Funding is falling short, the statement said, noting that “there is still a lot to do” to facilitate the return of Christians “to their respective ancestral communities from which they were expelled” as ISIS swept through the region in the summer of 2014.
The appeal reports that 13,904 homes needed repair or rebuilding after the ouster of ISIS; work has been completed on half the number of houses. To-date, 9,060 families have returned from exile in Kurdistan, representing only just over 45 percent of all Christians who fled the Nineveh Plains.

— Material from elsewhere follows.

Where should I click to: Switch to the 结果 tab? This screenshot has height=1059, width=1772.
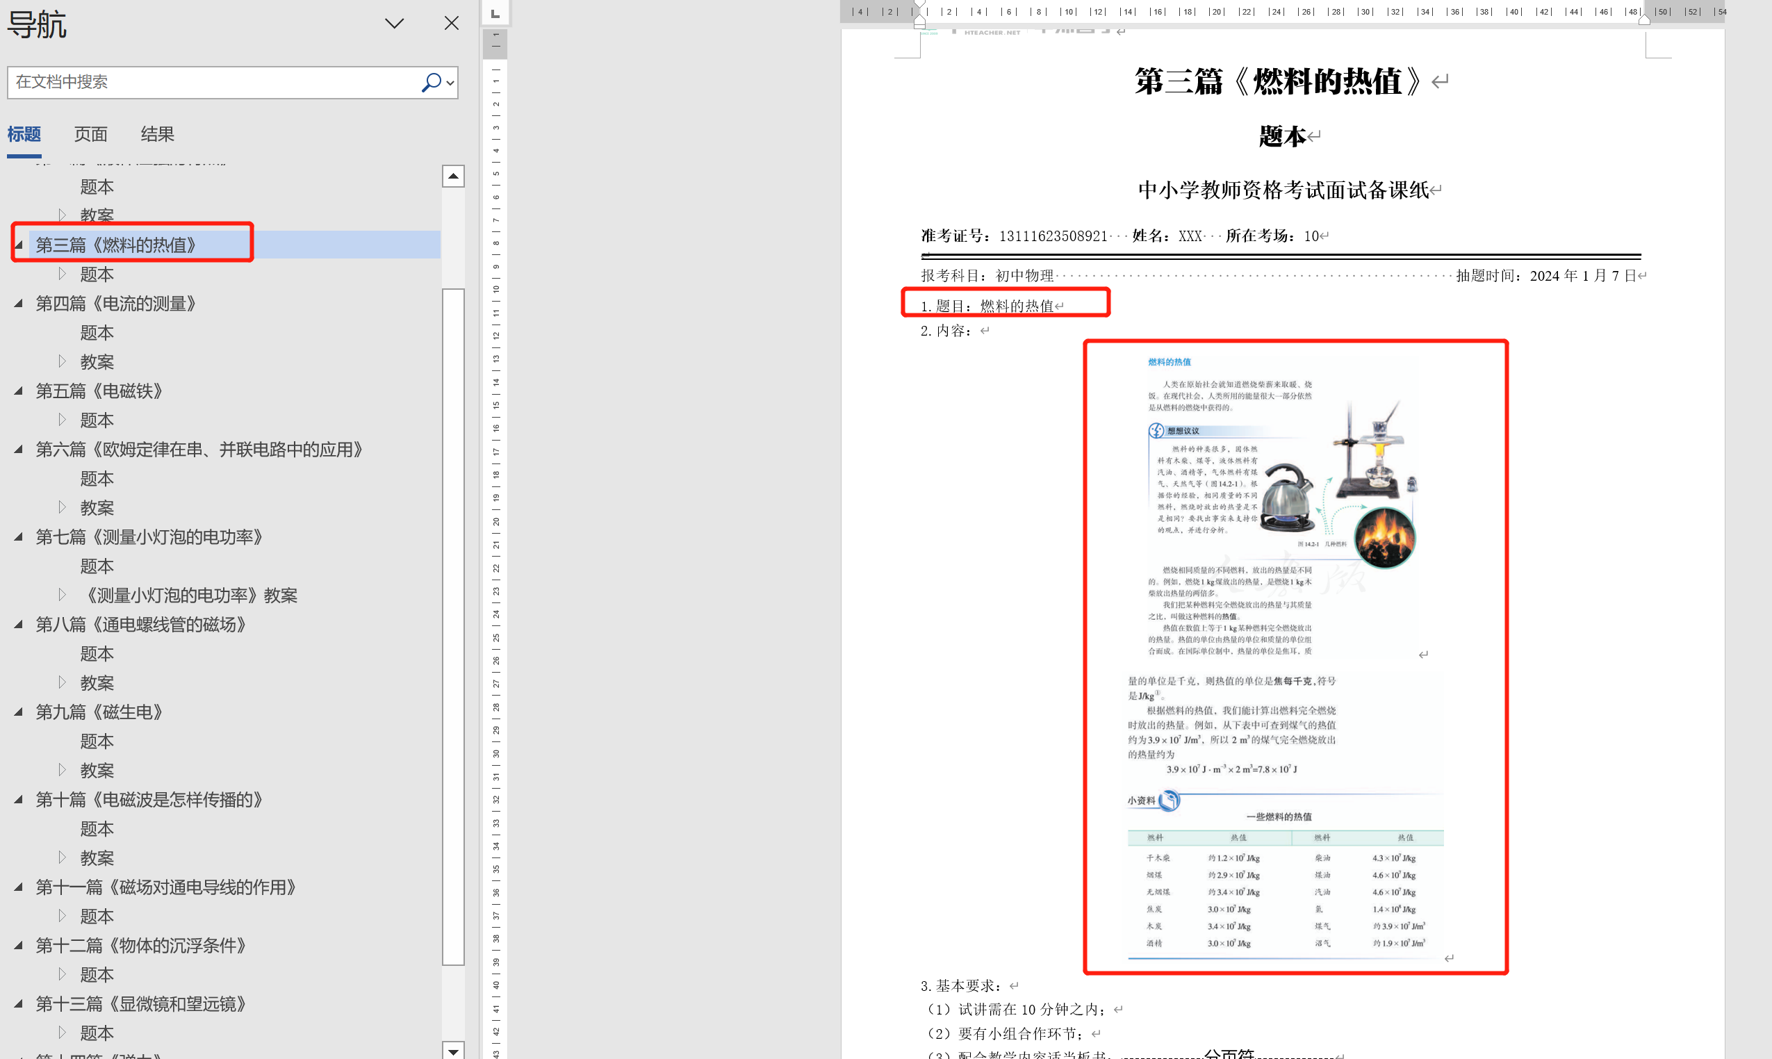click(157, 134)
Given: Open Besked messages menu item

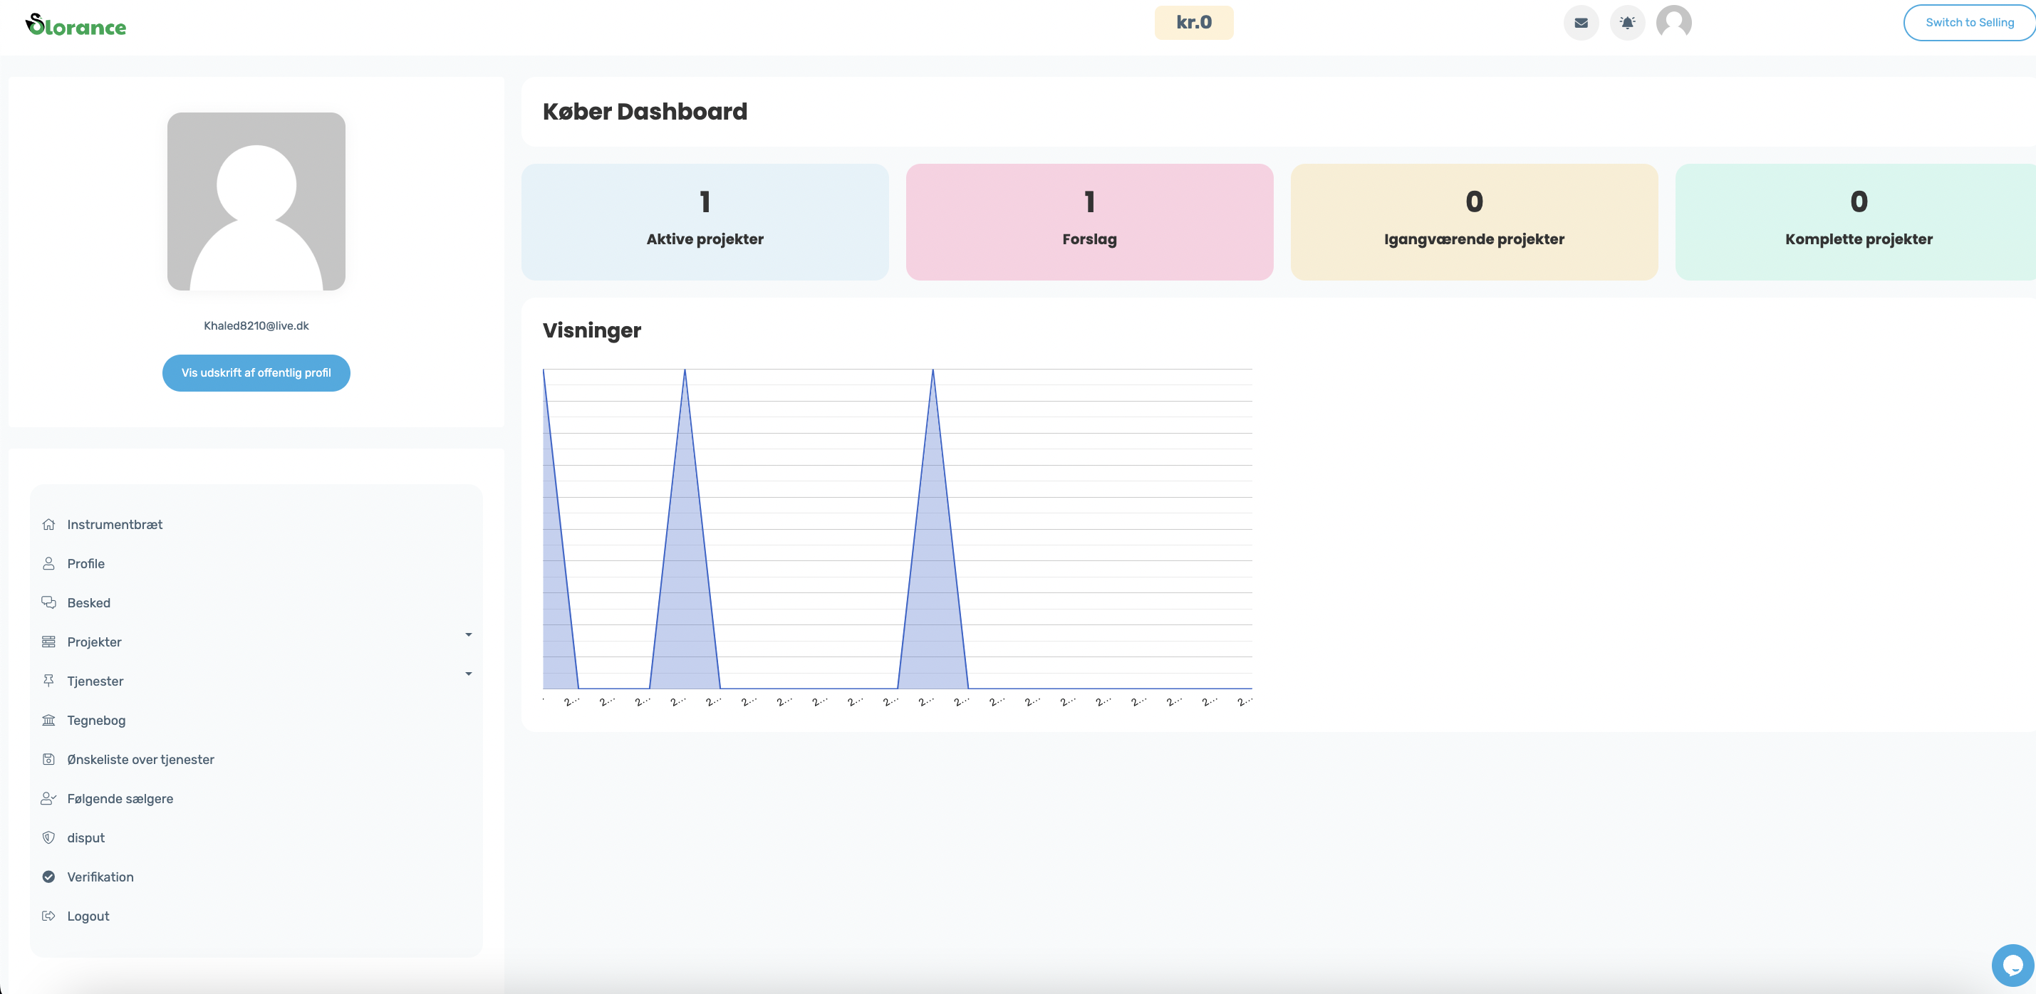Looking at the screenshot, I should [89, 603].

The leaders said that an additional “2,000 families are eager to return, but have no means to do so.” The statement stressed the fact that the return of these Christians to their former homes “is a matter of great urgency, since the window of time for returning safely is closing. If they do not return now to repossess their homes, others will occupy them. Moreover, the Iraqi government is not inclined to protect empty houses.”
Besides urging greater financial and diplomatic support from the international community, the statement calls for the “legal protection of Christians and other minorities, their fundamental human rights, especially equal citizenship;” trauma care; investment in education that uses the Syriac language spoken by Christians; and the funding of “small business/self-employment micro-projects” to help prevent the impoverishment of the Christian community and stem the flow of emigration.
Iraqi Christian leaders cite two key recent developments: commitments made by the German and Austrian governments to help fund the reconstruction of the Nineveh Plains and US President Donald Trump signing into law the “Iraq and Syria Genocide Relief and Accountability Act of 2018,” which provides for “relief for victims of genocide, crimes against humanity, and war crimes who are members of religious and ethnic minority groups in Iraq and Syria, for accountability for perpetrators of these crimes, and for other purposes.”